Adapting AI Middlewares for Responses API
This guide demonstrates how to configure Traefik Hub's AI Gateway middlewares to work with the OpenAI Responses API format. While these middlewares were originally designed for generic HTTP/JSON payloads, they can be adapted to handle the Responses API's specific request and response structure.
Overview
The OpenAI Responses API uses a different request/response format compared to the Chat Completions API:
| Aspect | Chat Completions | Responses API |
|---|---|---|
| Request input | messages[] array | input string + optional instructions |
| Response output | choices[].message.content | output[] array with structured items |
| Request path | /v1/chat/completions | /v1/responses |
To work with this format, you need to configure your AI middlewares to target the correct JSON paths in requests and responses.
Prerequisites
Before starting, ensure you have:
-
AI Gateway enabled in your Traefik Hub installation:
helm upgrade traefik traefik/traefik -n traefik --wait \
--reset-then-reuse-values \
--set hub.aigateway.enabled=true -
An OpenAI API key stored in a Kubernetes Secret:
apiVersion: v1
kind: Secret
metadata:
name: ai-keys
namespace: apps
type: Opaque
stringData:
openai-token: sk-proj-XXXXX -
An ExternalName service pointing to OpenAI:
apiVersion: v1
kind: Service
metadata:
name: openai
namespace: apps
spec:
type: ExternalName
externalName: api.openai.com
ports:
- port: 443
Adapting Content Guard
The Content Guard middleware detects and masks PII in requests and responses using JSON path queries.
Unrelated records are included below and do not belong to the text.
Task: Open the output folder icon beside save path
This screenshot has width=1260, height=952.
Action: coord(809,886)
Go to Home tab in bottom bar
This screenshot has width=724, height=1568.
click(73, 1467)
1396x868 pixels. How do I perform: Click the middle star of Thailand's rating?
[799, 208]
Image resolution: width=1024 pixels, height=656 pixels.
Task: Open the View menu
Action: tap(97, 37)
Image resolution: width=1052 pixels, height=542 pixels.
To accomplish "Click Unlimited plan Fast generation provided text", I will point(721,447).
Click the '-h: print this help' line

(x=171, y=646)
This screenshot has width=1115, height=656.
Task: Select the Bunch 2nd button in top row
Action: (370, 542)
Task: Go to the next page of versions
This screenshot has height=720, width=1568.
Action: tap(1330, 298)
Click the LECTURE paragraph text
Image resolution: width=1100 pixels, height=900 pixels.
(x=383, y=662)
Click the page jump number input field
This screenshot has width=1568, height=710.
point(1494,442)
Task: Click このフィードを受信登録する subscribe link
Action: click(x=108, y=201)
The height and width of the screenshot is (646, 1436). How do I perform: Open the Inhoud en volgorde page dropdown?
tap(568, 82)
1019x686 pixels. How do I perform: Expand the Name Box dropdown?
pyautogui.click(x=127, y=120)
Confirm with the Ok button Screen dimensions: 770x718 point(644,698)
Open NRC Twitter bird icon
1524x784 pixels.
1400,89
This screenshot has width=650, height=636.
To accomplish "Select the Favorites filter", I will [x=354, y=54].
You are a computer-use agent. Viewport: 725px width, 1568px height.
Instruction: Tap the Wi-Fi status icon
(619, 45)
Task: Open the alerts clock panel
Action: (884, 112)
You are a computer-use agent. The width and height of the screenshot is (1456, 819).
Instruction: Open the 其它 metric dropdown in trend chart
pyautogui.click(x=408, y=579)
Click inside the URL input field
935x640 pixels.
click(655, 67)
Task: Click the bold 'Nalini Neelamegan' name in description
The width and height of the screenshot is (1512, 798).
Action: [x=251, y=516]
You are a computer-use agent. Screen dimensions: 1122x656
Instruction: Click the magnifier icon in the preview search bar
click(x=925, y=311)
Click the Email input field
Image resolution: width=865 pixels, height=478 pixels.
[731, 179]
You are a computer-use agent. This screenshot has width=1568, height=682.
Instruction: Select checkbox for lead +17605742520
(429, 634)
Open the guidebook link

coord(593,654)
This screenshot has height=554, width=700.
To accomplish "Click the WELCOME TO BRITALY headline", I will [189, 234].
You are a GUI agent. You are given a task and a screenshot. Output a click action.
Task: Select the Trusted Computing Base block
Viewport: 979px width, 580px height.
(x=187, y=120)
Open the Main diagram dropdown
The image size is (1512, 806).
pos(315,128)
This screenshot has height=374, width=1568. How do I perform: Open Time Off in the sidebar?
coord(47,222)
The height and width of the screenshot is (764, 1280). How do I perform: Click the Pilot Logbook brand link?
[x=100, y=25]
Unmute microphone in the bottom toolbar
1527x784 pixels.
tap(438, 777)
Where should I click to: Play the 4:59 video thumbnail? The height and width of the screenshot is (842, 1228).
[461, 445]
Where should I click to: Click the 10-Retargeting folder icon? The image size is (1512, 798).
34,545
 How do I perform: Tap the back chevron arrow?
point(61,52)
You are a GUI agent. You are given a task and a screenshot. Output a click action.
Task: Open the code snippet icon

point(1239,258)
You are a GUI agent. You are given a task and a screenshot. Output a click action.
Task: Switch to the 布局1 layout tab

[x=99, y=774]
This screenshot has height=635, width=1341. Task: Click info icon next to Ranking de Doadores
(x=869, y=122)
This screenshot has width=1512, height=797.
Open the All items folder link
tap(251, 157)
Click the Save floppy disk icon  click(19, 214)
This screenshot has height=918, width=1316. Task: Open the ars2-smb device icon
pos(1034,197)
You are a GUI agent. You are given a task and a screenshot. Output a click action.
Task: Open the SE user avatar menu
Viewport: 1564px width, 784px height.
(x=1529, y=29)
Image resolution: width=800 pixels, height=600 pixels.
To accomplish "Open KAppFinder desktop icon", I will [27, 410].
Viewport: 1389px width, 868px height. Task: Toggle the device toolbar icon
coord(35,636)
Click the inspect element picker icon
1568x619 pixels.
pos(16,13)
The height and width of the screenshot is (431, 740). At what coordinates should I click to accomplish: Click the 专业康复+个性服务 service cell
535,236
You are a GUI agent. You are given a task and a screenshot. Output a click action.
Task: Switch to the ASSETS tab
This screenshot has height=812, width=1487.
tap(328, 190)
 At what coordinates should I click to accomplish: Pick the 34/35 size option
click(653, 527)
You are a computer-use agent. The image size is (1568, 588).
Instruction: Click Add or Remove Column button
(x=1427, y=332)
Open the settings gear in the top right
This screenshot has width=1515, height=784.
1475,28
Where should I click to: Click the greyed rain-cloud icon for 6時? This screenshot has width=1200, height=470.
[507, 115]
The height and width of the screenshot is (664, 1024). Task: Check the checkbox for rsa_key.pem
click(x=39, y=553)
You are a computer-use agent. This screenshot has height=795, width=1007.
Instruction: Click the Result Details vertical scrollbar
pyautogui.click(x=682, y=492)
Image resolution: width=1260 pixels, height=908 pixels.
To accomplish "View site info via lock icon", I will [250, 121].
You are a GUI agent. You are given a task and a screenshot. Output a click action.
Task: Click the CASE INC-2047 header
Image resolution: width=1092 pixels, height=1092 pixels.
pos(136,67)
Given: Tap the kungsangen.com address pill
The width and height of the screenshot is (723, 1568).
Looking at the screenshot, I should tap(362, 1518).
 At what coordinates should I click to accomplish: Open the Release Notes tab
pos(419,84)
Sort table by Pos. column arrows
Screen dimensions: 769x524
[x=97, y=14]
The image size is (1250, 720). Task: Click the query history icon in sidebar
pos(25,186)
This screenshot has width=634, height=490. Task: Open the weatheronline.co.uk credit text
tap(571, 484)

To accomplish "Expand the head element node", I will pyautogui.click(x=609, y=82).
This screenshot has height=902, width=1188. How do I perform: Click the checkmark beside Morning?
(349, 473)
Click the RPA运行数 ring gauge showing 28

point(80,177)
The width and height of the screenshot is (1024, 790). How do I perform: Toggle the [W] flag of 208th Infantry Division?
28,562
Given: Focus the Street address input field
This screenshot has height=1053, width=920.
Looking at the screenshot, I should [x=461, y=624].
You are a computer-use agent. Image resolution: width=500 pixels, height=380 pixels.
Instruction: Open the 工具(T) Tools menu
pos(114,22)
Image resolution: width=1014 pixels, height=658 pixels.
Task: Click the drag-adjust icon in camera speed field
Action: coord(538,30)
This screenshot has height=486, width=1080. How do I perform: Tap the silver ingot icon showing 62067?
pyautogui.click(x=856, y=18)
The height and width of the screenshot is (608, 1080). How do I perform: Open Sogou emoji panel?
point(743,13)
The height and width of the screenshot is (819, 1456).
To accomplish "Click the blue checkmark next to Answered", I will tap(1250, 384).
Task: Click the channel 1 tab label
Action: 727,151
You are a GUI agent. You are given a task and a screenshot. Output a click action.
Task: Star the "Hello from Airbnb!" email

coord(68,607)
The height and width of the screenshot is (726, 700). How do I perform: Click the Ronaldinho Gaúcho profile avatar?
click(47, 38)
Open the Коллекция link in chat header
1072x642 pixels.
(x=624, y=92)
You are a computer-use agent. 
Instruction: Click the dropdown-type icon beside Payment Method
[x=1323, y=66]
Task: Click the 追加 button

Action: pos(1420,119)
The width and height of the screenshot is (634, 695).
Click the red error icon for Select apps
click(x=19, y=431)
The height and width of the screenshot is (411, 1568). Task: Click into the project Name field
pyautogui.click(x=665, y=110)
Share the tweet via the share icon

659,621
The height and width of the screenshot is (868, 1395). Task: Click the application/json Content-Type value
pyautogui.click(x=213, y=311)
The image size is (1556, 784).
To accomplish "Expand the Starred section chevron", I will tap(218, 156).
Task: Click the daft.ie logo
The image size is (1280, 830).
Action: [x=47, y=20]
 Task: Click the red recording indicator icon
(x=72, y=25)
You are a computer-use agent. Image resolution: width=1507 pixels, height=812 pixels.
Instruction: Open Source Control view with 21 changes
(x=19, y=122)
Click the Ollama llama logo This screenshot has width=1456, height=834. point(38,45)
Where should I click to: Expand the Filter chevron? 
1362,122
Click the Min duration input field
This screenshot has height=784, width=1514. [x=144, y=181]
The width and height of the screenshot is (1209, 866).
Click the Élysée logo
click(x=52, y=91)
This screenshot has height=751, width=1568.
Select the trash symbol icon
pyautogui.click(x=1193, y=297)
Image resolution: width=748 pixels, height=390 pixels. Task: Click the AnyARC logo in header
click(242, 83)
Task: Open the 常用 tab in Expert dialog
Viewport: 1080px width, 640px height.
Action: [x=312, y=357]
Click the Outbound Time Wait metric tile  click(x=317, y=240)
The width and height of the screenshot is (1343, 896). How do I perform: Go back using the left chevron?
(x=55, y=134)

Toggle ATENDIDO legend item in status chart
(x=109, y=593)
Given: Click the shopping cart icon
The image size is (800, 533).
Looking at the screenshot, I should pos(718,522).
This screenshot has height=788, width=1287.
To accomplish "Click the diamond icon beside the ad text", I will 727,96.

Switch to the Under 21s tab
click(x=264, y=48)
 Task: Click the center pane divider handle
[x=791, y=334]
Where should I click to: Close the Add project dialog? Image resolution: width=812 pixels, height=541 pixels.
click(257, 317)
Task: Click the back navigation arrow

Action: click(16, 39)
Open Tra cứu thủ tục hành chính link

For Responses API, configure it to inspect the input and instructions fields,
as the Responses API uses a flat structure instead of the nested messages[].content array used in Chat Completion.
Configuration
- Content Guard Middleware
- Responses API Middleware
- IngressRoute
apiVersion: traefik.io/v1alpha1
kind: Middleware
metadata:
name: content-guard-responses
namespace: apps
spec:
plugin:
content-guard:
engine:
presidio:
host: http://presidio-analyzer.presidio.svc.cluster.local:5002
language: en
timeout: 30s
request:
rules:
# Rule 1: Detect and mask PII in all request fields
- entities:
- PERSON
- EMAIL_ADDRESS
- PHONE_NUMBER
- SSN
- CREDIT_CARD
block: false
mask:
char: "*"
unmaskFromLeft: 2
unmaskFromRight: 2
# Rule 2: Specifically target input and instructions fields
- jsonPaths:
- .input
- .instructions
entities:
- EMAIL_ADDRESS
- PHONE_NUMBER
block: false
mask:
char: "X"
response:
rules:
# Mask PII in response output
- entities:
- PERSON
- EMAIL_ADDRESS
- PHONE_NUMBER
block: false
mask:
char: "*"
unmaskFromLeft: 1
unmaskFromRight: 1
apiVersion: traefik.io/v1alpha1
kind: Middleware
metadata:
name: responsesapi
namespace: apps
spec:
plugin:
responses-api:
token: urn:k8s:secret:ai-keys:openai-token
model: gpt-4o-2024-05-13
allowModelOverride: false
allowParamsOverride: true
params:
temperature: 0.7
maxOutputTokens: 1024
apiVersion: traefik.io/v1alpha1
kind: IngressRoute
metadata:
name: responses-with-content-guard
namespace: apps
spec:
entryPoints:
- websecure
routes:
- kind: Rule
match: Host(`ai.localhost`) && Path(`/v1/responses`)
services:
- name: openai
port: 443
passHostHeader: false
middlewares:
- name: content-guard-responses
- name: responsesapi
If your upstream service uses a different path (for example, /v1/chat/completions instead of /v1/responses), you'll need to add a path rewriting middleware:
# First, create the middleware
apiVersion: traefik.io/v1alpha1
kind: Middleware
metadata:
name: replacepath-responses
spec:
replacePath:
path: "/v1/responses" # Rewrite to the correct upstream path
# Then reference it in your IngressRoute
middlewares:
- name: replacepath-responses
Key Configuration Points
jsonPaths: Set to[".input", ".instructions"]to target Responses API request fields.- Multiple Rules: You can have a global rule for all fields and specific rules for certain JSON paths.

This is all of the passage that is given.